De Novo assembly of the Japanese flounder (Paralichthys olivaceus) spleen transcriptome to identify putative genes involved in immunity

Abstract

Background: Japanese flounder (Paralichthys olivaceus) is an economically important marine fish in Asia and has suffered from disease outbreaks caused by various pathogens, which requires more information for immune relevant genes on genome background. However, genomic and transcriptomic data for Japanese flounder remain scarce, which limits studies on the immune system of this species. In this study, we characterized the Japanese flounder spleen transcriptome using an Illumina paired-end sequencing platform to identify putative genes involved in immunity.

Methodology/principal findings: A cDNA library from the spleen of P. olivaceus was constructed and randomly sequenced using an Illumina technique. The removal of low quality reads generated 12,196,968 trimmed reads, which assembled into 96,627 unigenes. A total of 21,391 unigenes (22.14%) were annotated in the NCBI Nr database, and only 1.1% of the BLASTx top-hits matched P. olivaceus protein sequences. Approximately 12,503 (58.45%) unigenes were categorized into three Gene Ontology groups, 19,547 (91.38%) were classified into 26 Cluster of Orthologous Groups, and 10,649 (49.78%) were assigned to six Kyoto Encyclopedia of Genes and Genomes pathways. Furthermore, 40,928 putative simple sequence repeats and 47, 362 putative single nucleotide polymorphisms were identified. Importantly, we identified 1,563 putative immune-associated unigenes that mapped to 15 immune signaling pathways.

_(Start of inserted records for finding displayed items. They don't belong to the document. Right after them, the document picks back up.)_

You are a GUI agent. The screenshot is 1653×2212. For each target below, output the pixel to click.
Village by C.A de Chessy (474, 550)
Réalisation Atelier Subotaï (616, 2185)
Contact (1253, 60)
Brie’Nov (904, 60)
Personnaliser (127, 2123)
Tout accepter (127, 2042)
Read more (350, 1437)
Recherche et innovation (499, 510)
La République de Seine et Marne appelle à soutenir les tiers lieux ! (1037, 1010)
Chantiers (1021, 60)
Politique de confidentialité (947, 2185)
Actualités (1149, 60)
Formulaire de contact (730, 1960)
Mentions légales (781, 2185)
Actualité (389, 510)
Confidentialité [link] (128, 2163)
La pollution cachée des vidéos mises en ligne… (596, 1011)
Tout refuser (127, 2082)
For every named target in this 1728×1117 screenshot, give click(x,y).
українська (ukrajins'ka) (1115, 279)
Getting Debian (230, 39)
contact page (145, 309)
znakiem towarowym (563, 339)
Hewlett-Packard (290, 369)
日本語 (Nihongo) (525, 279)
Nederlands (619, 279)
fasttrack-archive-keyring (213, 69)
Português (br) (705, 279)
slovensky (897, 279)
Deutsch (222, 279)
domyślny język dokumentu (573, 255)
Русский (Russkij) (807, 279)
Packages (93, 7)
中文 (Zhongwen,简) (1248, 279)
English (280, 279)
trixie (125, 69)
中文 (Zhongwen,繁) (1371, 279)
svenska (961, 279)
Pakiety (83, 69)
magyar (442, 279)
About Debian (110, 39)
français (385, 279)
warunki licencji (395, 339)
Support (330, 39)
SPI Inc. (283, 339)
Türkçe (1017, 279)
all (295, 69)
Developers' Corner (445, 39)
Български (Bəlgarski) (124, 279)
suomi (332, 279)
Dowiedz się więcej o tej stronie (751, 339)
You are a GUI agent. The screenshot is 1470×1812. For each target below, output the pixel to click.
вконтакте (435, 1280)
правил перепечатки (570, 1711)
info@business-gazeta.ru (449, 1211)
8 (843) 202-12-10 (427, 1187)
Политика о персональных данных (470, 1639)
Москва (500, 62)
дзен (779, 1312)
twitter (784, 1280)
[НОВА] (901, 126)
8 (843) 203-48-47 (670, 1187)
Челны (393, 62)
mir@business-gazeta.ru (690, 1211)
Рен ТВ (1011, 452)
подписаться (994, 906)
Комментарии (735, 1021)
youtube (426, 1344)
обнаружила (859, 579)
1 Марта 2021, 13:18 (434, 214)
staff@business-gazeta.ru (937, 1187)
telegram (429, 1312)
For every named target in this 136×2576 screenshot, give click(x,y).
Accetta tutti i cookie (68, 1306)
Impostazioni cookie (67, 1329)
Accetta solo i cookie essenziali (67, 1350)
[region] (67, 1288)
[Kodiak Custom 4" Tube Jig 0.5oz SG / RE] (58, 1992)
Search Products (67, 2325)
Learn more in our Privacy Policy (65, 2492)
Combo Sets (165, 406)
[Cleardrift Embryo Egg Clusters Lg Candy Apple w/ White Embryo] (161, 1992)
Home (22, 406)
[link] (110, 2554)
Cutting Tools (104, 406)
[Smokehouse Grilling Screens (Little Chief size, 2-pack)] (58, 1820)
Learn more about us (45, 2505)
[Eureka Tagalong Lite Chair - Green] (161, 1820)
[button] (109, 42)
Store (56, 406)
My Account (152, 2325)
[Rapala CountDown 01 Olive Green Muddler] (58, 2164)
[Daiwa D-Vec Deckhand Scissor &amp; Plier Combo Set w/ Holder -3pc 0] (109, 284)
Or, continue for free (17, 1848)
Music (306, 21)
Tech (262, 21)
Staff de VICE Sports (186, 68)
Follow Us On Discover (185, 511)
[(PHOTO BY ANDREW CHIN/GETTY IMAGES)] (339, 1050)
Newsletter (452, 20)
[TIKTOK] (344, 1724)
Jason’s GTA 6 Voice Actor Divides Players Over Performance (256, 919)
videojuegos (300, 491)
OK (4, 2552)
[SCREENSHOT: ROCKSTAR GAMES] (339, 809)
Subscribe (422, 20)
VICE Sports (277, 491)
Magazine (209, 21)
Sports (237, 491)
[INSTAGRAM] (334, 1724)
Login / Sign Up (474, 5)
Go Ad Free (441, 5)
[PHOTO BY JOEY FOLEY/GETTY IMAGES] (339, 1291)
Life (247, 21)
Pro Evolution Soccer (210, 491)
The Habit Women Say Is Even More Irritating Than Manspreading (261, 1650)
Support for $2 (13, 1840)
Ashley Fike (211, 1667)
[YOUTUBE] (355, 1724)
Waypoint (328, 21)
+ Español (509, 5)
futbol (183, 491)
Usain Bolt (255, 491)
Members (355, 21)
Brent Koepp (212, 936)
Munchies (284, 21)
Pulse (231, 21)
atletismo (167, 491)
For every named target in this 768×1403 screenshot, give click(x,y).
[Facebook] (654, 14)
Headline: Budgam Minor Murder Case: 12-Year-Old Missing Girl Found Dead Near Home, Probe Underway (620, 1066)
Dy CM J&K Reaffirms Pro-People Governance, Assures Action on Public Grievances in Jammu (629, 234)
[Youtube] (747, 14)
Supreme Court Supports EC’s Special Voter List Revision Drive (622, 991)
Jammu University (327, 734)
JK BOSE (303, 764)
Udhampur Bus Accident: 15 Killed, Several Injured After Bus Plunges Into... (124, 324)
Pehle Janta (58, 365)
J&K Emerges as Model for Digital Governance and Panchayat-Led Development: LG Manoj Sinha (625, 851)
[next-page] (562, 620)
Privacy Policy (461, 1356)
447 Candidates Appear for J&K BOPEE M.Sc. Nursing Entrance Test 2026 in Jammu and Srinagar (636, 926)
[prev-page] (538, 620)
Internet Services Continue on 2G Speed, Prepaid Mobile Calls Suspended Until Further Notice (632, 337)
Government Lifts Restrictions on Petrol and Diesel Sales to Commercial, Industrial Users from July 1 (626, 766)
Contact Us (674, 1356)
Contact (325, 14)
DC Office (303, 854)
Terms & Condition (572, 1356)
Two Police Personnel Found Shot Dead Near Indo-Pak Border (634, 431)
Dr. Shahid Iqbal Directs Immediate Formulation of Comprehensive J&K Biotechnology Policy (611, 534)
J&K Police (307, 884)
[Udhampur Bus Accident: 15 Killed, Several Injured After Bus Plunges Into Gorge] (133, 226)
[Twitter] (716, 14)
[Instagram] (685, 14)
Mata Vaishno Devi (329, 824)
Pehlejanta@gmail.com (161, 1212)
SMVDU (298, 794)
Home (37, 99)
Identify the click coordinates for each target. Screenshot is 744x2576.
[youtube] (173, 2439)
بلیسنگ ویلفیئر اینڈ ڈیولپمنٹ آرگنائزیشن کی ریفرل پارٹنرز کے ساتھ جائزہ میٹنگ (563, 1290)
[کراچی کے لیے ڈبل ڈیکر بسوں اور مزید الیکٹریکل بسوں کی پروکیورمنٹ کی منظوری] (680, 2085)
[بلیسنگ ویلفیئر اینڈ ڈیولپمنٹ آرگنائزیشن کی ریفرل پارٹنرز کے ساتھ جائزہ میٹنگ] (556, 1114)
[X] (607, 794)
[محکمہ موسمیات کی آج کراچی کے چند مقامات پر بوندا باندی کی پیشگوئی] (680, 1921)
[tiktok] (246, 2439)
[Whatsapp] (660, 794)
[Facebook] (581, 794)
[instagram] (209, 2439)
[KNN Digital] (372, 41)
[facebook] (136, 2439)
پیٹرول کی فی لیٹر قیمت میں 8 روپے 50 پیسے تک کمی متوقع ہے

Conclusions/significance: The P. olivaceus transciptome data provides a rich source to discover and identify new genes, and the immune-relevant sequences identified here will facilitate our understanding of the mechanisms involved in the immune response. Furthermore, the plentiful potential SSRs and SNPs found in this study are important resources with respect to future development of a linkage map or marker assisted breeding programs for the flounder.

Fig 1. Length distribution of the assembled (blue) and the annotated unigenes (red) of P. olivaceus.

Fig 2. Venn diagram showing the comparison among P. olivaceus transcriptomic sequences with the known sequences from D. rerio and P. olivaceus EST deposited in the NCBI database.

Fig 3. Distribution of top-hit species.

Fig 4. Gene ontology (GO) annotations of the annotated unigenes.

12,503 unigenes were assigned to three GO categories containing 52 functional subcategories.

Fig 5. Cluster of Orthologous Groups (COG) annotations of annotated unigenes.

19,547 unigenes were classified into 26 COG categories.

Fig 6. Quantitative Real-time PCR (qRT—PCR) validation of the expressed genes in transcriptome sequencing.

IRAK4: interleukin-1 receptor-associated kinase 4; IRF7: interferon regulatory factor 7; INFAR: interferon receptor 1; NFKB1: nuclear factor NF-kappa-B p105 subunit; TRAF6: TNF receptor-associated factor 6; AKT: RAC serine/threonine-protein kinase; IRAK1: interleukin-1 receptor-associated kinase 1; F2: coagulation factorII; TNFA: tumor necrosis factor superfamily. Values are presented as means ± standard deviation（n = 5）and the error bars indicate the standard deviation.